The only thing I know about the speed of light is that it comes too early in the morning (which apparently is a quip from American disc jockey Danny Neaverth). I used to think that I also knew that nothing could travel faster than the speed of light, but my store of certainties has been reduced by one. There is now considerable debate about whether or not an experiment performed a CERN has shown that a subatomic particle can travel faster than 186,282 miles per second. The variation from that speed is quite small, and it is only one experiment, but it is so significant that it has received a lot of press. There are New York Times stories about the article here and here, for example.
One noteworthy feature about this spate of attention and speculation is that the article itself is available for anyone to read, on the repository for high energy physics called Arxiv. Having the article available for open access is often important for researchers in this fast-moving field, since advances and discussions now typically move faster than the speed of traditional publications would allow (although not as fast as neutrinos). But I want to stop a moment and consider what open access means for the rest of us, at least around a high-profile but highly technical article like this one.
One of the things open access advocates hear a lot, both from authors and from publishers, is that many articles are just too technical, and most people cannot understand them. The handful who can, this argument goes, will see the article published in the expensive flagship journal in the field, and that is all that matters.
Putting aside the questionable assumption about whether everyone capable of understanding a specialized scientific article really does have access to all the journals — my experience as a librarian makes me think this is false — what value is there in making articles available to those who would struggle to understand them? One set of advantages can be seen clearly when an article suddenly becomes the subject of media reports, as happened here.
First, when an article is available in open access, reporters are more likely to find the research and write about it. And faculty researchers here at Duke have told me that the reporting about research made available openly tends to be more accurate, since reporters can check what they say against the original. News like “breaking” the speed of light would be reported no matter what, but other research breakthroughs, often reported on our institutional websites, are more likely to get into the mainstream press, and to be well described, if the articles are freely available.
Second, when reporters are looking for sources to comment on a published experiment or discovery, they often turn to other scientists. When they do, the ease with which those experts (who really may not be a institutions that subscribe to everything, since no institution does) can see the original work improves the quality of their comments. In cases like the speeding neutrinos, pretty much everyone agrees that the results will need to be confirmed on refuted by many more experiments. Replication of the result will be a long and expensive process, limited to a very few, but even those who cannot actually work with a particle accelerator will be in a better position to understand the results, contribute insights and help interpret nuances about what is discovered, especially if the process continues to occur in the open.
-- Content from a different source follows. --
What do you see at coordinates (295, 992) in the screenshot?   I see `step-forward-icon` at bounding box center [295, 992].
Finally, even for laypeople like me there is an advantage to actually seeing the paper. I admit that I struggled just to comprehend the abstract. Yet it is salutary, I think for folks like me to see how real science is done and reported. Looking at the original paper is an antidote to all the “Einstein was wrong” journalism; those who click through to the original see modest claims being made very carefully, and scientists who are open to others proving them wrong. The calm, methodical and qualified nature of the claims provides an important balance and a healthy glimpse of what science should really look like.
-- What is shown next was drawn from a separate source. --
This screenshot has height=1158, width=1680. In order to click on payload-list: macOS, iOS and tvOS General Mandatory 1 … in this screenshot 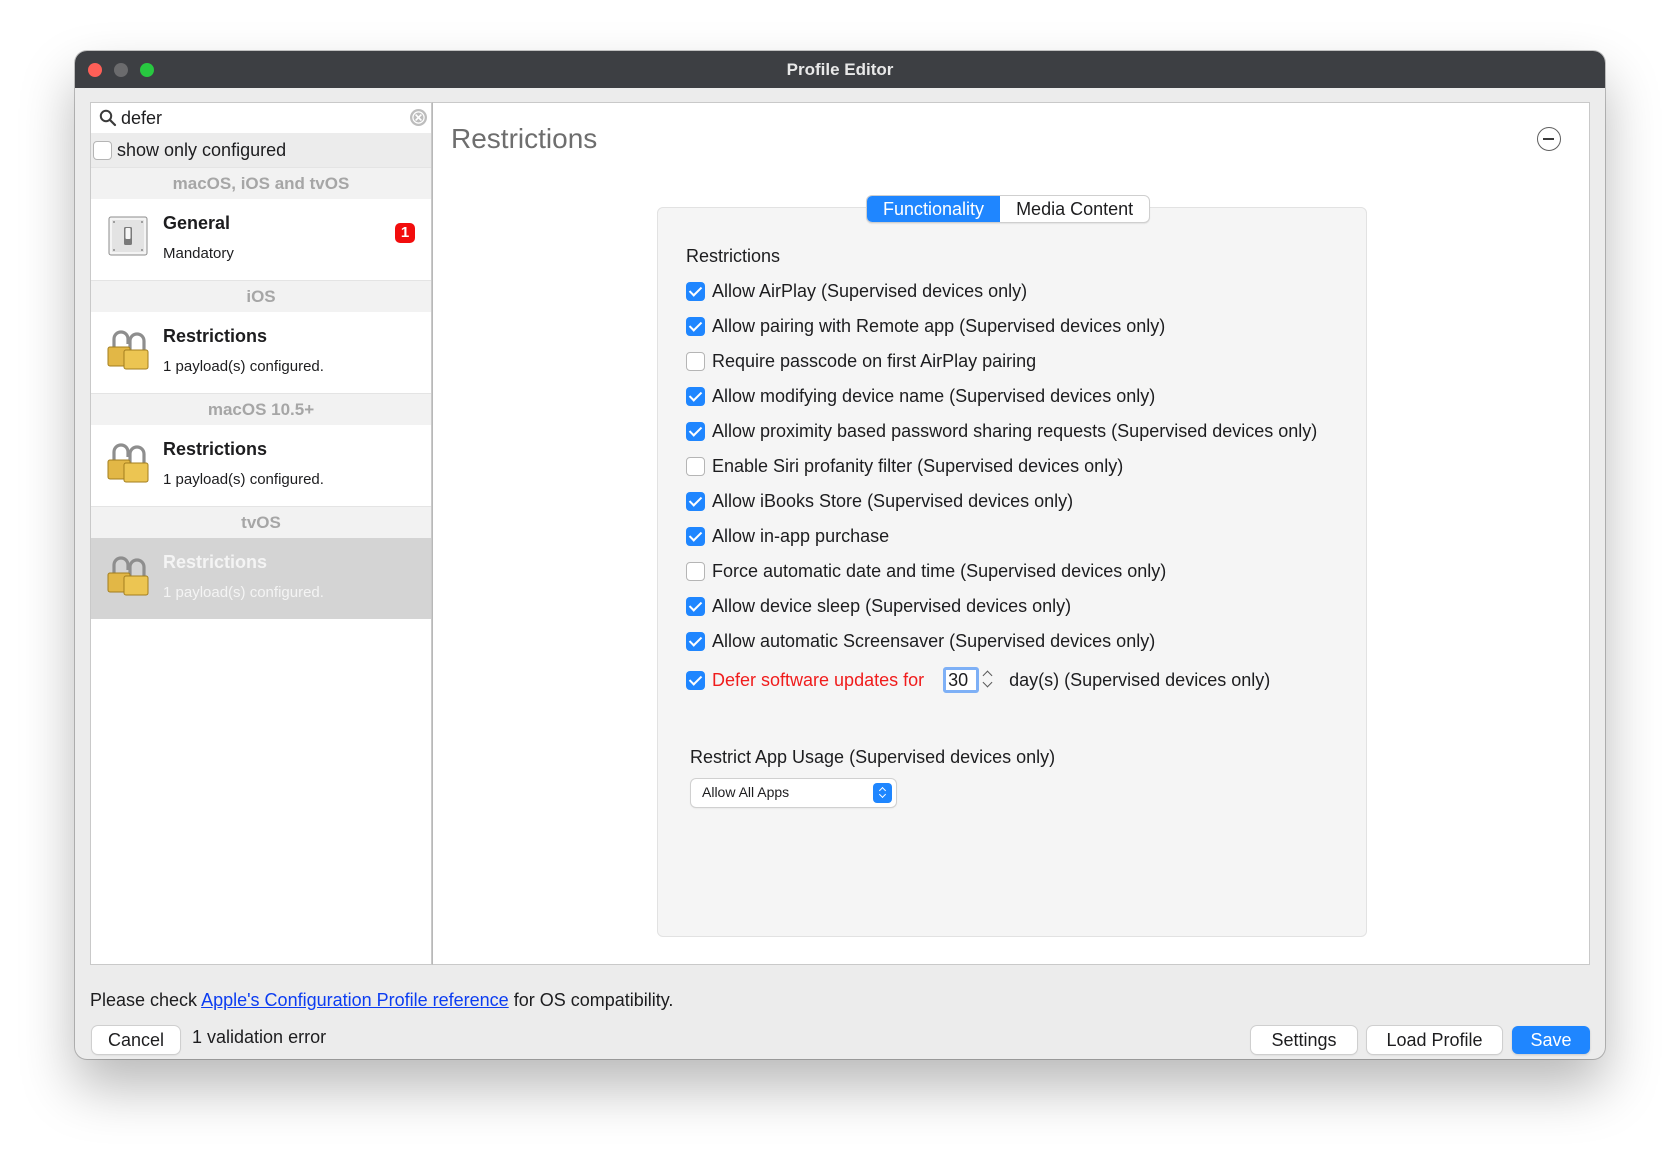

We often hear about “junk science,” and it is not clear how well the news media determines the quality of a scientific claim. Too often it seems based on who is being the loudest or make the most attention-grabbing claim. By having their work available in open access venues, scientists can counteract that tendency just a bit. Besides, if valid science is all behind subscription barriers, we have no cause to complain that the media primarily reports on the junk, or at least fails to make judgments about quality. Far better for the scientists and for society if the valid work is also out there in the marketplace of ideas, with an equal claim on the attention and critical judgment of the public.
Thanks for this post, Kevin. It brought to mind a favorite quote by John Willinsky in The Access Principle… “I would argue that proving that the public has sufficient interest in, or capacity to understand, the results of scholarly research is not the issue. The public’s right of access to this knowledge is not something that people have to earn. It is grounded in a basic right to know.”